Fatality #14 for Metal/Nonmetal Mining 2013

ftl2013m14On October 17, 2013, a 52-year old electrician with 5 years of experience was injured at a cement operation. The victim was standing on a step ladder, pulling cable in a cable tray. The mounting bracket for the tray broke loose from the wall and the tray struck the step ladder. The victim fell 5 feet from the ladder, striking his head on the concrete floor. The victim was transported to a hospital where he died on October 19, 2013.

Best Practices
 

  • Follow the manufacturer’s recommendations when installing a cable tray on a supporting structure.
  • Ensure that the correct anchors are used and that the supporting structures are adequate when installing a cable tray.
  • Always be aware of your surroundings and any hazards that may be present.
  • Properly position ladders used to reach elevated areas.

Click here for: MSHA Preliminary Report (pdf), MSHA Investigation Report (pdf), Overview (powerpoint), Overview (pdf).

Fatality #18 for Coal Mining 2013

ftl2013c18On Friday, October 11, 2013, a 59-year-old shuttle car operator, with approximately 22 years of mining experience, was killed when a shuttle car struck him. The victim was in the crosscut between the No. 6 and No. 7 entries. This crosscut and adjoining entries were being used to gain access to rooms being mined on the right side of the section.

Best Practices

  • Use proximity detection systems to protect personnel from accidents of this type. See the proximity detection single source page on the MSHA web site.
  • Always ensure that visibility is not obstructed in the direction of travel and across the equipment being operated.
  • Use transparent curtain for check and line curtains in the active face areas.
  • Sound audible warnings when the equipment operator’s visibility is obstructed, such as when making turns, reversing direction, or approaching ventilation curtains.
  • Come to a complete stop and sound an audible warning before proceeding through ventilation controls.
  • Ensure the sound level of audible warnings is significantly higher than that of the ambient noise.
  • Shine equipment lights in the direction of travel when operating haulage equipment.
  • Never position yourself in an area or location where equipment operators cannot readily see you.
  • Always communicate your position and intended movements to mobile equipment operators.

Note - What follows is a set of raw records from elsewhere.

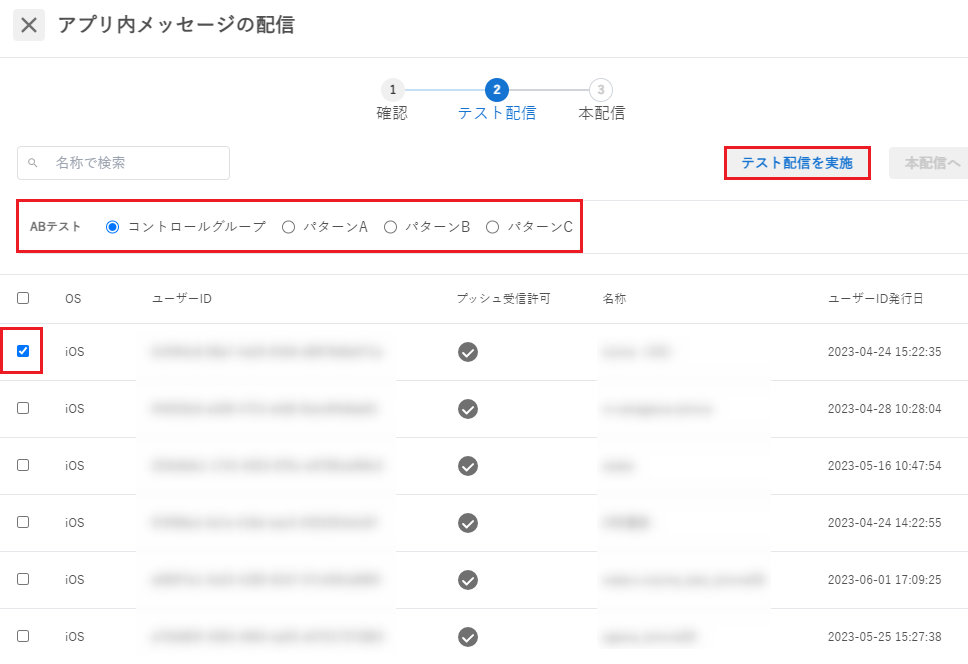968x664 pixels.
Task: Click push permission checkmark for 2023-05-16 10:47:54 row
Action: click(x=467, y=466)
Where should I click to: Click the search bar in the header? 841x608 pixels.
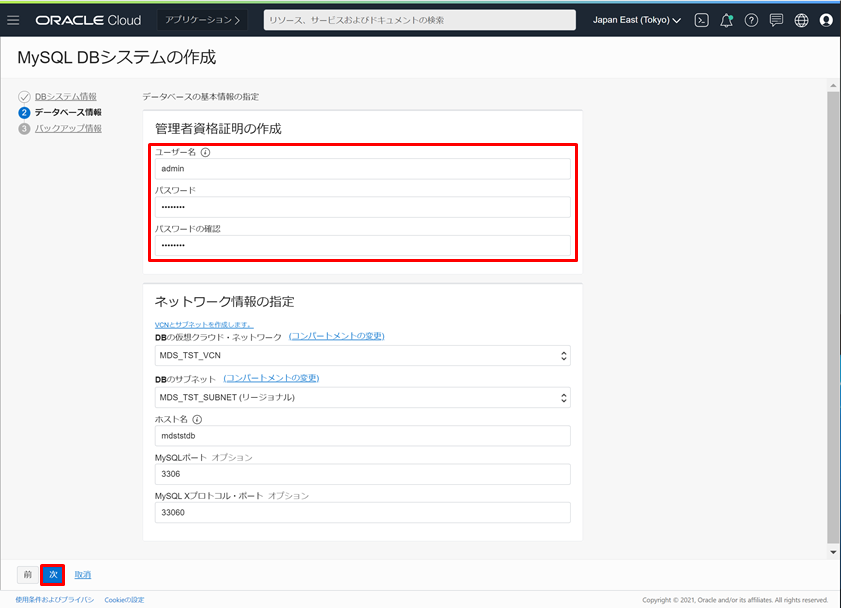click(419, 20)
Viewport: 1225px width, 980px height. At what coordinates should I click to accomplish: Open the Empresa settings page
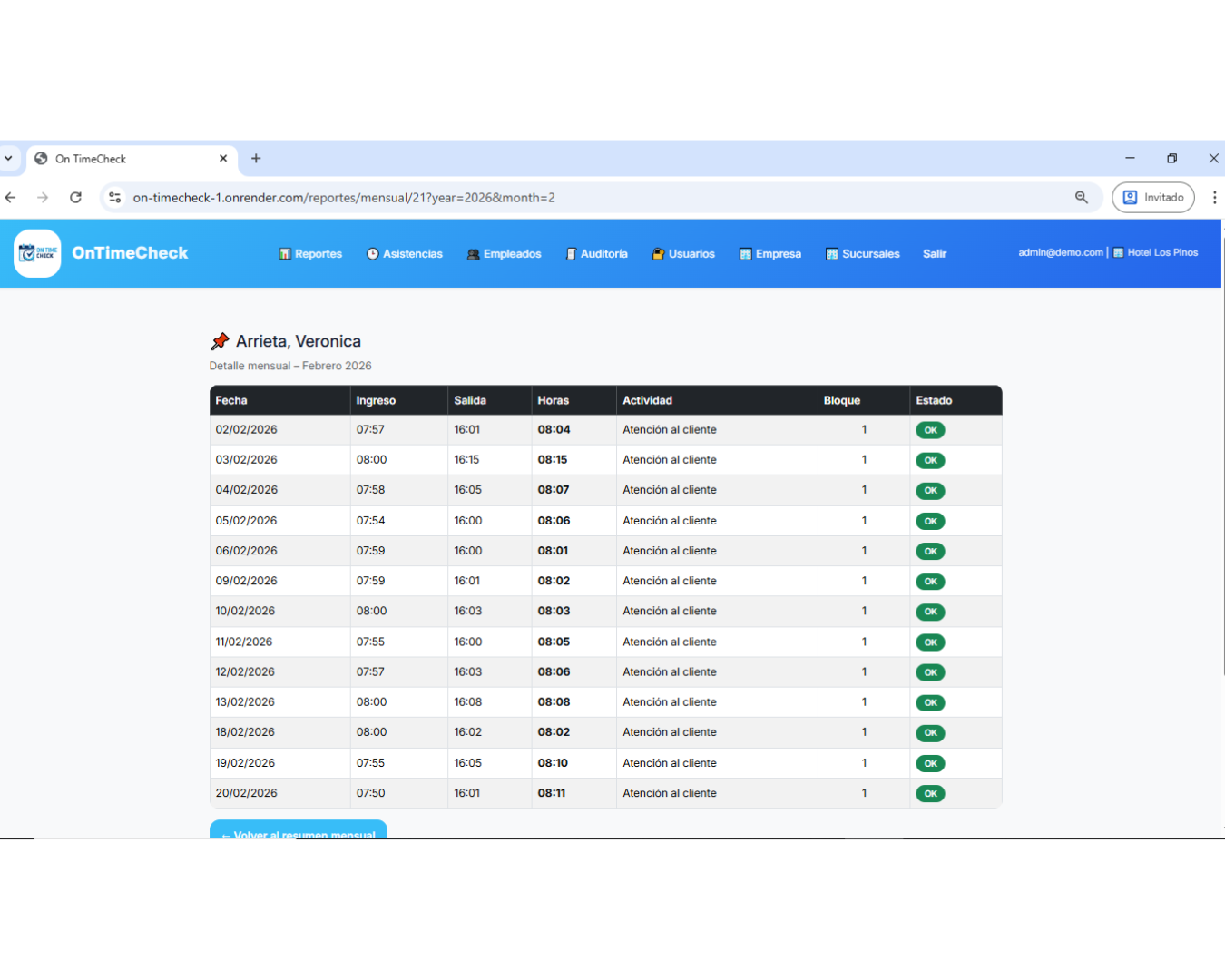(x=770, y=254)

For more information related to struck-by equipment accidents, view the following link: MSHA – Safety Targets Programs – Hit By Underground Equipment at www.msha.gov

Click here for: MSHA Preliminary Report (pdf), MSHA Investigation Report (pdf).

Fatality #17 for Coal Mining 2013

ftl2013c17On Sunday, October 6, 2013, at approximately 2:30 a.m., a 44-year old bulldozer operator, with approximately 10 years of experience, sustained fatal injuries when the dozer he was operating went over the edge of a highwall.

Best Practices

  • Task train miners adequately on the equipment they will operate.
  • Train all employees on safe work procedures, hazard recognition, and hazard avoidance.
  • Maintain a safe distance from the edge of the highwall.
  • Ensure adequate berms are in place.
  • Be familiar with your work environment. Before beginning work, look at the area, walk around it, and plan the safest way to move the material and maneuver the equipment.
  • Ensure illumination is adequate when work is performed during non-daylight hours.
  • Maintain control of equipment at all times during operation.
  • Ensure that personnel operating mobile equipment always wear a seat belt.